Stored data entries
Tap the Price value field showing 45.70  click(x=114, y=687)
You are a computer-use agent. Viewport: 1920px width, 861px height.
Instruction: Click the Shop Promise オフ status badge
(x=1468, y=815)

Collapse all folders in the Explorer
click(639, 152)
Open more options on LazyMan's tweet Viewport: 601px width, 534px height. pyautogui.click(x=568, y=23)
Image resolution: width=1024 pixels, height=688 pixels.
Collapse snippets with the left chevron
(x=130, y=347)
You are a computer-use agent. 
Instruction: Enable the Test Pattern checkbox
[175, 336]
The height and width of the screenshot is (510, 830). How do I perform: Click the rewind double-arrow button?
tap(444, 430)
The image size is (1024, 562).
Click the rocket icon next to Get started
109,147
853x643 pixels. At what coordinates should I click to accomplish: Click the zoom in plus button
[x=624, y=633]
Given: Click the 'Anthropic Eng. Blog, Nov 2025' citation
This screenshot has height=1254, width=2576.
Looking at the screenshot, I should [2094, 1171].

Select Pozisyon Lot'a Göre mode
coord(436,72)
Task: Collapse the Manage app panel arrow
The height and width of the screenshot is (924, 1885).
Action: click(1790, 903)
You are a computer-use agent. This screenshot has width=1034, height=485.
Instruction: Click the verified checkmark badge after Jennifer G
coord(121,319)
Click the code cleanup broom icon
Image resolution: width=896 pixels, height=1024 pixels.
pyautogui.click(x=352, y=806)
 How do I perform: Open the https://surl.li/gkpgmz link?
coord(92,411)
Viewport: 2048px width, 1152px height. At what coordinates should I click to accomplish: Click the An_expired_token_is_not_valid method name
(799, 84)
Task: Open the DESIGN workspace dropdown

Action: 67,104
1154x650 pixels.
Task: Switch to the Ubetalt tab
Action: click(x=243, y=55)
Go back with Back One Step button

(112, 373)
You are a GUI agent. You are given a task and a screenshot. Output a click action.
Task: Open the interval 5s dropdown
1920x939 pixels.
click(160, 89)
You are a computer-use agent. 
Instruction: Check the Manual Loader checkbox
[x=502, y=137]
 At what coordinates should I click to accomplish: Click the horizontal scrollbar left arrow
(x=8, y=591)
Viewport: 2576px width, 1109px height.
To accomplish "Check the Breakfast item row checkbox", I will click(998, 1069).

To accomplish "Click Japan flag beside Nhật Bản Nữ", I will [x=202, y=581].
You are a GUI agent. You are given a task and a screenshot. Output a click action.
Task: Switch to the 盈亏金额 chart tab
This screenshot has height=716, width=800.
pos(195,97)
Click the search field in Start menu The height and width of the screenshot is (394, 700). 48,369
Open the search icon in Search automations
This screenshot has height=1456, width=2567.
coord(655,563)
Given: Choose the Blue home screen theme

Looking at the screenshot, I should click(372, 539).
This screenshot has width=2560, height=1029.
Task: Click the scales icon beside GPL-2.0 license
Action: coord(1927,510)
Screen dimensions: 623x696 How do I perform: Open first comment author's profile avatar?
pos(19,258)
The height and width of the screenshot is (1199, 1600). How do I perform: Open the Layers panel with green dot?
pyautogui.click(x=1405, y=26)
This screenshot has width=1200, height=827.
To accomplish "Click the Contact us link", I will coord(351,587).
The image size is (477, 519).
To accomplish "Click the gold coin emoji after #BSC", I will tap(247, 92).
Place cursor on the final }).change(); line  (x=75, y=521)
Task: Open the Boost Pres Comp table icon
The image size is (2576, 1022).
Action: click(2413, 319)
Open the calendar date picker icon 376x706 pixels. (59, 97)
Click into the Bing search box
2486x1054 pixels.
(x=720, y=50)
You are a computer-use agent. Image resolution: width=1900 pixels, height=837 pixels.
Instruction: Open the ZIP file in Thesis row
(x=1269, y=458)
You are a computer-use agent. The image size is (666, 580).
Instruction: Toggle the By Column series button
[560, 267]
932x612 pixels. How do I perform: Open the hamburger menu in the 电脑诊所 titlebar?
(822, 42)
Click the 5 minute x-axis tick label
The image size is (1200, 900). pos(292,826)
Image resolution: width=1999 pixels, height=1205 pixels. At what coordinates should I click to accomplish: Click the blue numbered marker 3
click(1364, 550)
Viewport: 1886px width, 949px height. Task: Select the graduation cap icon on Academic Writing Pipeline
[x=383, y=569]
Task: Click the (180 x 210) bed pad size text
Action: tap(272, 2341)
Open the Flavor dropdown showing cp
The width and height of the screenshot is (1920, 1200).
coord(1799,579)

- PROBLEM DETAILS:
Copy the rows from the line containing "will [x=202, y=581]." through the line containing "pos(19,258)", changing "Start menu" to "Windows menu" and leaving the rest as it is.

- RESPONSE TO THE TASK:
To accomplish "Click Japan flag beside Nhật Bản Nữ", I will [x=202, y=581].
You are a GUI agent. You are given a task and a screenshot. Output a click action.
Task: Switch to the 盈亏金额 chart tab
This screenshot has height=716, width=800.
pos(195,97)
Click the search field in Windows menu The height and width of the screenshot is (394, 700). 48,369
Open the search icon in Search automations
This screenshot has height=1456, width=2567.
coord(655,563)
Given: Choose the Blue home screen theme

Looking at the screenshot, I should click(372, 539).
This screenshot has width=2560, height=1029.
Task: Click the scales icon beside GPL-2.0 license
Action: coord(1927,510)
Screen dimensions: 623x696 How do I perform: Open first comment author's profile avatar?
pos(19,258)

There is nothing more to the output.